The man who lived from 1734 to 1820 left a mark on this nation as great as anyone ever did. Frontiersman, fortune seeker, restless spirit who still treasured home and hearth… Dan’l Boone was all these things and more.
Many myths surround the legendary figure, but there is much fact known about him as well. Horn in the West deals mostly with the factual Daniel Boone, the explorer and negotiator who was hired by Judge Richard Henderson to survey and purchase “Kin-tuh-KEE” from the Cherokee. There is much debate about how much time Boone spent in the valley that now bears his name. We know he had a camp just over the hill to the northeast (Meat Camp, NC), and along what is now Rivers Street running through the Appalachian State campus there was a monument erected from the hearthstones of a Mr. Howard’s hunting cabin, in which Boone and Howard were said to have stayed at times while hunting in this area. This cabin sat in the middle of what is now Rivers Street, at approximately the intersection with Stadium Drive.
Daniel was truly a legend in his own lifetime, as pamphlets and books published by John Filson and Timothy Flint embellished Daniel’s recounting of his adventures. As a man of few words, Daniel was dismayed and more than a little annoyed to find his interviews with these two authors to have resulted in flowery language he would have never used, as well as greatly enhanced versions of the events he had related. There is a brief mention of the book by the character Boone in the beginning of the play, alluding to his distaste for the final product.

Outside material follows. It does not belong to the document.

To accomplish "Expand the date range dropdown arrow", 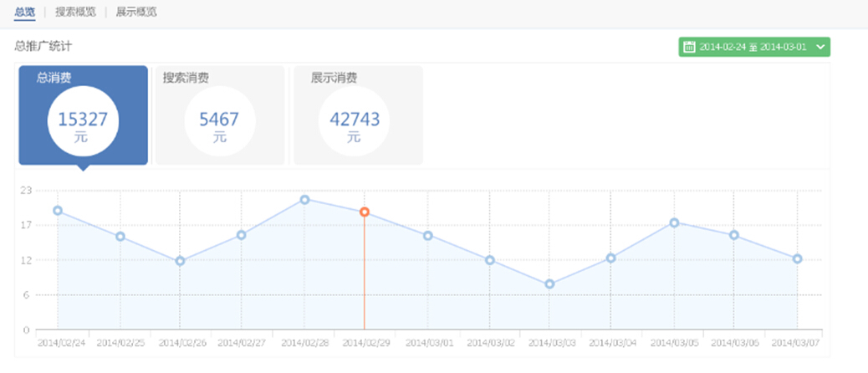I will pos(819,47).
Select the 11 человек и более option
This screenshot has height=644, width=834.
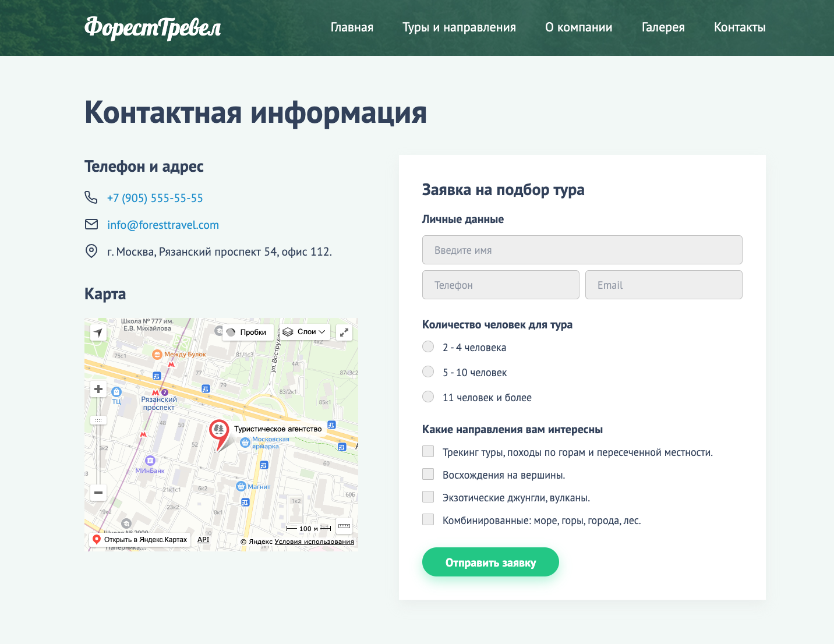coord(428,397)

Daniel was also immortalized throughout Europe by the poet Lord Byron, who wrote of him:
Of the great names which in our faces stare,
The General Boon, back-woodsman of Kentucky,
Was happiest amongst mortals any where;
For killing nothing but a bear or buck, he
Enjoyed the lonely vigorous, harmless days
Of his old age in wilds of deepest maze
There are many books and reference materials available about the life and times of this great American hero.